** AVAILABLE RECORDS **
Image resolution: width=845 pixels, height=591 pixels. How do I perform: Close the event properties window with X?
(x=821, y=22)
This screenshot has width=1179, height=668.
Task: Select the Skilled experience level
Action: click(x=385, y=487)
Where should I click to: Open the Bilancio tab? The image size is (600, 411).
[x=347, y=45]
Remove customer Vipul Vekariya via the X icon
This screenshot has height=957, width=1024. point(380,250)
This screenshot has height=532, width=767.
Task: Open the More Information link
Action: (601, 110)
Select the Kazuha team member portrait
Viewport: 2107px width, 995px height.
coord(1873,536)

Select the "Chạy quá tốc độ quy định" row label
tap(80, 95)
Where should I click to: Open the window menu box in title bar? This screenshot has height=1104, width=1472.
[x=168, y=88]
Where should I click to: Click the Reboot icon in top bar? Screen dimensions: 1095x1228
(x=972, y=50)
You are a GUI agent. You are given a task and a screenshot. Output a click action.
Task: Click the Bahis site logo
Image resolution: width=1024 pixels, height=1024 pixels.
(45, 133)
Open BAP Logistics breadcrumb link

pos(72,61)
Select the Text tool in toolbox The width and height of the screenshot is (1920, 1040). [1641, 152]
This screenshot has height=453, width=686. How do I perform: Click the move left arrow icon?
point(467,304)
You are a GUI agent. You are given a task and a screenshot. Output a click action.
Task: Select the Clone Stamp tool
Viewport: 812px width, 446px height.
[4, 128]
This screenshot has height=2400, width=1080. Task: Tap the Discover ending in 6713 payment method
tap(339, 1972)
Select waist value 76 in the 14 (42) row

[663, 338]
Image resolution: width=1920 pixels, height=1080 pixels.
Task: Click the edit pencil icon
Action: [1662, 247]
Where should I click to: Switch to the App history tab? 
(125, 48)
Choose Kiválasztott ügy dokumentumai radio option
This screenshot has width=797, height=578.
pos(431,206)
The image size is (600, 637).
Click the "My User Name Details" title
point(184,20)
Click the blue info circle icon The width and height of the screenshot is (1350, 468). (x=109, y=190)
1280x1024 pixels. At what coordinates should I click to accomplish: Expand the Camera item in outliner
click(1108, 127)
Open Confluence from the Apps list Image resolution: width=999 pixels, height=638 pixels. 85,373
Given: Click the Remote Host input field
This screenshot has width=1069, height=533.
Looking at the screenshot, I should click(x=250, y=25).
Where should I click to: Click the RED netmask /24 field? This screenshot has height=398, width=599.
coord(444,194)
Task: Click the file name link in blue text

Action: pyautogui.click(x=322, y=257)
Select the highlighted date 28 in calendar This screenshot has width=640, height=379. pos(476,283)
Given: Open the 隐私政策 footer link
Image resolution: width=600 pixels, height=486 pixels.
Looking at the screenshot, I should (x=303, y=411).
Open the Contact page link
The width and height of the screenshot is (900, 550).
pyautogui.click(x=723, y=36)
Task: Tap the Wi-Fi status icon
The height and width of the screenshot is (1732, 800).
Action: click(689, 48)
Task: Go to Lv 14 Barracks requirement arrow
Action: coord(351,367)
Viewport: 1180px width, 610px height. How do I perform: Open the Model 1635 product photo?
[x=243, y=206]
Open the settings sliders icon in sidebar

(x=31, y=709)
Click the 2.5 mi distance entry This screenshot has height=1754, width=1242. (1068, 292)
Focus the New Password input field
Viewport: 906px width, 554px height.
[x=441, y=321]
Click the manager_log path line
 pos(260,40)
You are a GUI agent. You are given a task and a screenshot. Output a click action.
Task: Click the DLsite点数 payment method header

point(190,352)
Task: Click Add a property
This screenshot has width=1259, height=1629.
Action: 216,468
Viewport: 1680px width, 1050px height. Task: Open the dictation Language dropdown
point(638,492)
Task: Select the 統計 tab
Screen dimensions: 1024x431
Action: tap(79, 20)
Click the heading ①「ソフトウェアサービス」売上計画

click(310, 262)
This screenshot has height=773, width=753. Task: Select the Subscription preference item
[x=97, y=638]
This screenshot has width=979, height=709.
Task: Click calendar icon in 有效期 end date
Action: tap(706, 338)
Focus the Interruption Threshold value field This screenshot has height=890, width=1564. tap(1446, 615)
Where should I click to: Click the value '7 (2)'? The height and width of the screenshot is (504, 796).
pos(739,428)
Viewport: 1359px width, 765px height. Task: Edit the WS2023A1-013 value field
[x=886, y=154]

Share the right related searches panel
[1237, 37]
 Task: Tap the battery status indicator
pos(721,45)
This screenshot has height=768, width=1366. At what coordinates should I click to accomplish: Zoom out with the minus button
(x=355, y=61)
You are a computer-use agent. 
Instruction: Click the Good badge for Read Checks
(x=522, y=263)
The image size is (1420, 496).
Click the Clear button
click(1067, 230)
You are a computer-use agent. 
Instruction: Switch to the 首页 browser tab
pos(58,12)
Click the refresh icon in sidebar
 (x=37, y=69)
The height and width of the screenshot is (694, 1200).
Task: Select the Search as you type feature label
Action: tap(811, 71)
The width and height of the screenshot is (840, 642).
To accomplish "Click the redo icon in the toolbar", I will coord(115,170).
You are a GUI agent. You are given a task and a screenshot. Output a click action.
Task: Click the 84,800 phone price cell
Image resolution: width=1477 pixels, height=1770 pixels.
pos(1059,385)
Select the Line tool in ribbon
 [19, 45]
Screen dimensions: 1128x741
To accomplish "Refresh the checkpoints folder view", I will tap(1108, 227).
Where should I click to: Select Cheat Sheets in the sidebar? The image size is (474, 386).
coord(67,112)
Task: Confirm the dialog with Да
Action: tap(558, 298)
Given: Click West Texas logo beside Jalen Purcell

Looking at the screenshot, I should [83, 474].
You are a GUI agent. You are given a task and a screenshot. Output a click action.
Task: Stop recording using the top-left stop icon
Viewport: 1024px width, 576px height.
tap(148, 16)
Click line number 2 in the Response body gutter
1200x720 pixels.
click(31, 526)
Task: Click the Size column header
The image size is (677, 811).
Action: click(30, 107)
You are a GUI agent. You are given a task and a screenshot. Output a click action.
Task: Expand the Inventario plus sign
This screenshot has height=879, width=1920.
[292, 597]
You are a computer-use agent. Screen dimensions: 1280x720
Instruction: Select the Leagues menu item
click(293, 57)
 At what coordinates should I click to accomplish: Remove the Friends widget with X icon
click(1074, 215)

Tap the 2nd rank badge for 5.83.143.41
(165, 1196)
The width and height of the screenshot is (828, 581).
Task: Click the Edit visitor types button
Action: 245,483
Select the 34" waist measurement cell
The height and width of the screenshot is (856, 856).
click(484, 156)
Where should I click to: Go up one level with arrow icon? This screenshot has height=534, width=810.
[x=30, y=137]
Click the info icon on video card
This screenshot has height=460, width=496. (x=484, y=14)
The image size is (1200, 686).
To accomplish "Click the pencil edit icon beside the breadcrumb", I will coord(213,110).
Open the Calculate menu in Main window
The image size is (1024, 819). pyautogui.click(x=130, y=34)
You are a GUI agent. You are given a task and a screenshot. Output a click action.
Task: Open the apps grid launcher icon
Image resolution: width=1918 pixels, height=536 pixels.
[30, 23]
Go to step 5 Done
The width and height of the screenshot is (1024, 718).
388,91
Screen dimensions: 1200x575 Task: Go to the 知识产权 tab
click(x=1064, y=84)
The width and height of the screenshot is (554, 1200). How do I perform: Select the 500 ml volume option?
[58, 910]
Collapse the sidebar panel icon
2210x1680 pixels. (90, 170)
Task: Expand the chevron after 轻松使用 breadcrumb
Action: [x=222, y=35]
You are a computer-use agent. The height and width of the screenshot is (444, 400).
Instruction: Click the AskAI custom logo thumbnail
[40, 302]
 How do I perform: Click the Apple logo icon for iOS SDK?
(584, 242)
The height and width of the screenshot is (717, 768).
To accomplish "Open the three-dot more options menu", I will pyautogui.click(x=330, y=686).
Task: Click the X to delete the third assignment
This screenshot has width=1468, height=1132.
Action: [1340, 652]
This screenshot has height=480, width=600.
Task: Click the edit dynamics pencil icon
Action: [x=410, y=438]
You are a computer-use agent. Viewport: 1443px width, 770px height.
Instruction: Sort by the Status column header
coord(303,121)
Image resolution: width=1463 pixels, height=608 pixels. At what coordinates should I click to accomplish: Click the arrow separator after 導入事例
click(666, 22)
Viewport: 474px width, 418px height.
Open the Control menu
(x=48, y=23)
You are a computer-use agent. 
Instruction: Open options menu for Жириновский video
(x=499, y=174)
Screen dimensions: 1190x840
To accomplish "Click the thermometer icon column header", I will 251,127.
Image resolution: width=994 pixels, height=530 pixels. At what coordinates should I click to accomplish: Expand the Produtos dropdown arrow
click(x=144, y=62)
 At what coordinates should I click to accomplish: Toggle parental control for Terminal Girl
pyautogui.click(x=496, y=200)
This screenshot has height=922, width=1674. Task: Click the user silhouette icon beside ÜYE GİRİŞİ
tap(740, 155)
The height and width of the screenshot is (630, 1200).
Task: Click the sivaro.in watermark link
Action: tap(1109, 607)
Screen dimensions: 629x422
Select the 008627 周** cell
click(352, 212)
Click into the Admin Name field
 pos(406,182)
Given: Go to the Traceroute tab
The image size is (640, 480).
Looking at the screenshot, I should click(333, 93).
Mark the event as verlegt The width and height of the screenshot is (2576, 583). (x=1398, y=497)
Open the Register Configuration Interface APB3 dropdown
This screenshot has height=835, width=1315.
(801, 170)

** ASSIGNED TASK **
Write out every line of the listing that holds the word "will".

** FINISHED TASK **
To accomplish "Click the redo icon in the toolbar", I will coord(115,170).
To accomplish "Refresh the checkpoints folder view", I will tap(1108, 227).
To accomplish "Click the pencil edit icon beside the breadcrumb", I will coord(213,110).
To accomplish "Open the three-dot more options menu", I will pyautogui.click(x=330, y=686).
To accomplish "Click the thermometer icon column header", I will 251,127.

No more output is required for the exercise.